You will get a fairly good view of rules that needs/should/would benefit from tuning/disabling.

–[ 5. snort in general and snort.conf ]–
* search-method
You should look into which search-method snort is using.
Default snort uses ac-bnfa-nq. This is probably the best overall search method. If you have very little memory, and need to have snort use as little as possible, you should look at lowmem-nq and tuning your ruleset to a minimum.
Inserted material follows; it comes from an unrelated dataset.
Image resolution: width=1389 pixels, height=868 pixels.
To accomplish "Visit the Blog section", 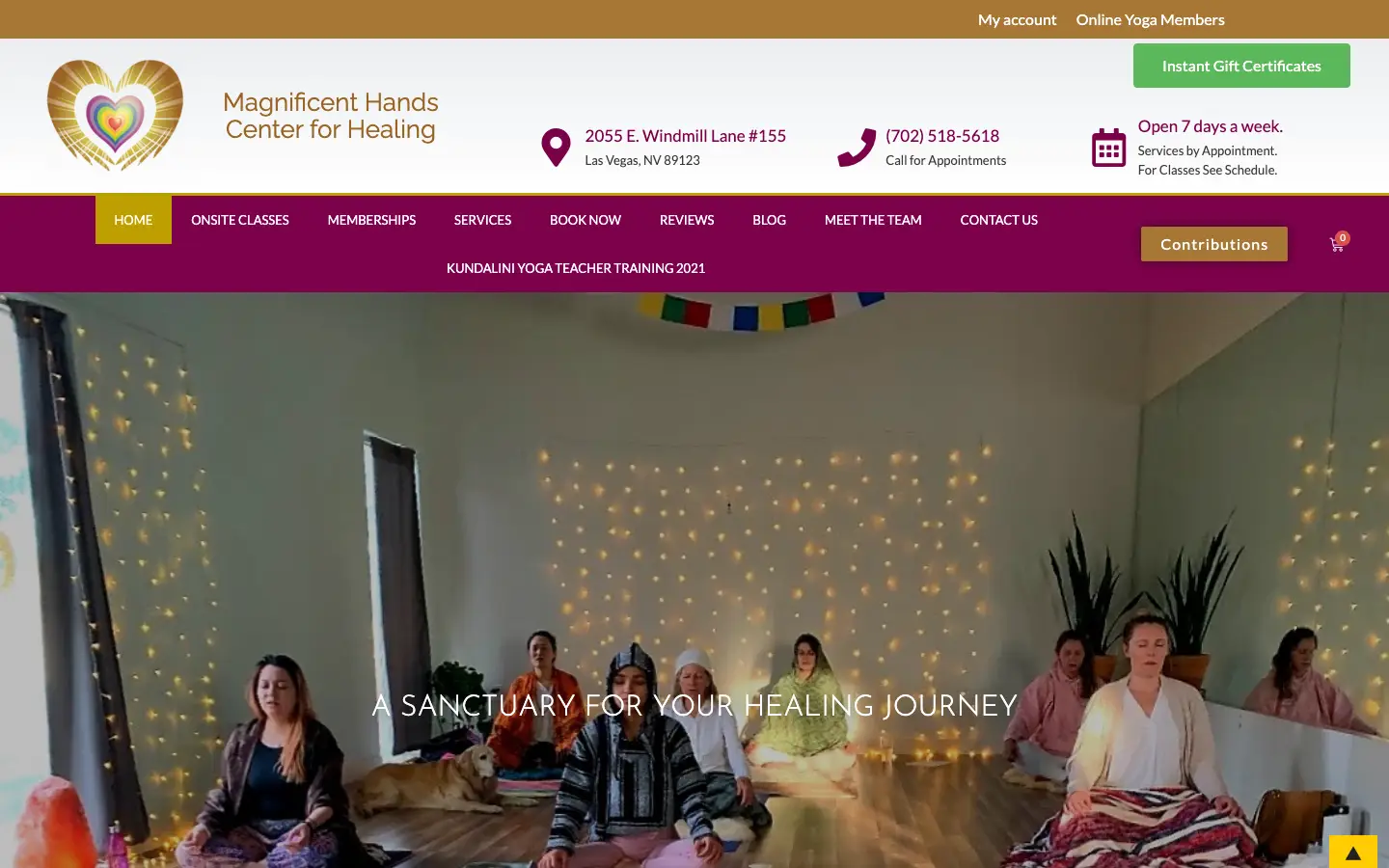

If you have the RAM for it, the best performance is supposedly to come from ac or ac-q. Personally I use ac-split at the moment, as It seems to give a good trade off between performance and memory usage.
To enable ac-split, add something like:

config detection: search-method ac-split, max-pattern-len 20, search-optimize

* Latency-Based Packet Handling
This option can help you control latency on packets in snort (If you run snort inline, this is important for real-time applications such as Video and Voice services etc).
Also, if you have a problem with dropped packets (non-inline), I would say over 1% on an average, I would recommend enabling Latency-Based Packet Handling. You should run some tests in your environment to find a value that works for you, but the general situation is like this:
If your Snort “Packet Performance Summary” is telling you that your “avg pkt time is 10 usecs” then Snort can inspect about 1000 packets in 10000 usecs. If a packet for some reason is using 10000 usec to get through Snort, you may have dropped/sacrificed 1000 other packets in that time frame, just to inspect this packet. So if you configure max-pkt-time to be 1000, Snort will stop inspecting packets that take more time than 1000 usec, and in this basic example leaving you with 100 dropped packets instead of 1000. You choose! (The example is not technical correct, as a packet can take over 10000 usec with out Snort dropping any packets at all (Imagine if there is only one packet going through snort that day…), but in my tests, this is more or less the real world outcome of enabling Latency-Based Packet Handling). Beware of the possibility of false negatives on the fastpathed packets here, but if your dropping packets anyway, you still will have false negatives, and this might even lessen the total amount of false negatives!
Example:

config ppm: max-pkt-time 10000, fastpath-expensive-packets, pkt-log

Playing with the above configuration option, and monitoring your log file (syslog) and the dropped packets in the stat file, will give you an idea how your tuning is going and how snort behaves. From the snort doc regarding max-pkt-time: “reasonable starting defaults: 100/250/1000 for 1G/100M/5M nets”. Also, if you dont specify “fastpath-expensive-packets”, snort wont interfere with your current setup, just print the stats to syslog etc.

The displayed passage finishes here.